- _Aufgaben_
1. Gib den Reisebericht ab „Gegen Morgen schien“ bis einschließlich „Gäste waren Deutsche).“ wieder. Setze dabei „Tauben“ an die Stelle von „Möwen“.
2. Beantworte zum Reisebericht kurz:
(a) Welches Geräusch hatte gegen Morgen aufgehört?
(b) Um wie viel Uhr ging es in den Frühstücksraum?
(c) Welcher Anteil der Gäste waren schätzungsweise Deutsche?
#### Textauszug
25.3.11

5. Tag: Santiago de ComposteIa - Muxia (Di, 4.1.2011) - Tresen-Thesen

Gegen Morgen schien es sich ausgeregnet zu haben. Das Rauschen des Regens hatte aufgehört, das Kreischen der Möwen war geblieben. Früh schon war ich wach, schmökerte im Reiseführer, pennte wieder ein, zog mich schließlich an und ging um neun in den Frühstücksraum, wo ein für südliche Verhältnisse reichhaltiges Büffet auf die Gäste wartete: »Es gibt sogar Schwarzbrot!« lobte ein deutscher Gast. (Er meinte Vollkornbrot. Schätzungsweise zwei Drittel der wenigen Gäste waren Deutsche).
########
#### Gegebenes Material
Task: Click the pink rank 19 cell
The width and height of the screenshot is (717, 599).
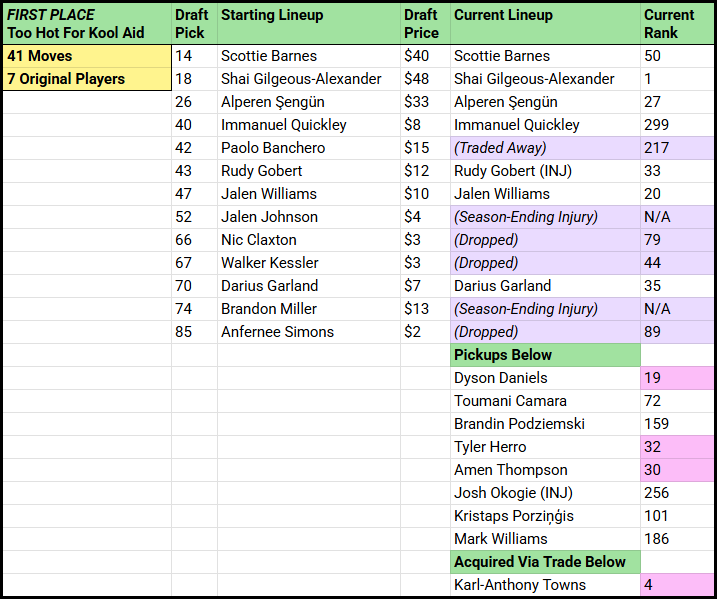Action: click(x=675, y=378)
########
- _Lösungen_
1.
Gegen Morgen schien es sich ausgeregnet zu haben. Das Rauschen des Regens hatte aufgehört, das Kreischen der Tauben war geblieben. Früh schon war ich wach, schmökerte im Reiseführer, pennte wieder ein, zog mich schließlich an und ging um neun in den Frühstücksraum, wo ein für südliche Verhältnisse reichhaltiges Büffet auf die Gäste wartete: »Es gibt sogar Schwarzbrot!« lobte ein deutscher Gast. (Er meinte Vollkornbrot. Schätzungsweise zwei Drittel der wenigen Gäste waren Deutsche).

2.
(a) Das Rauschen des Regens.
(b) Um neun.
(c) Etwa zwei Drittel.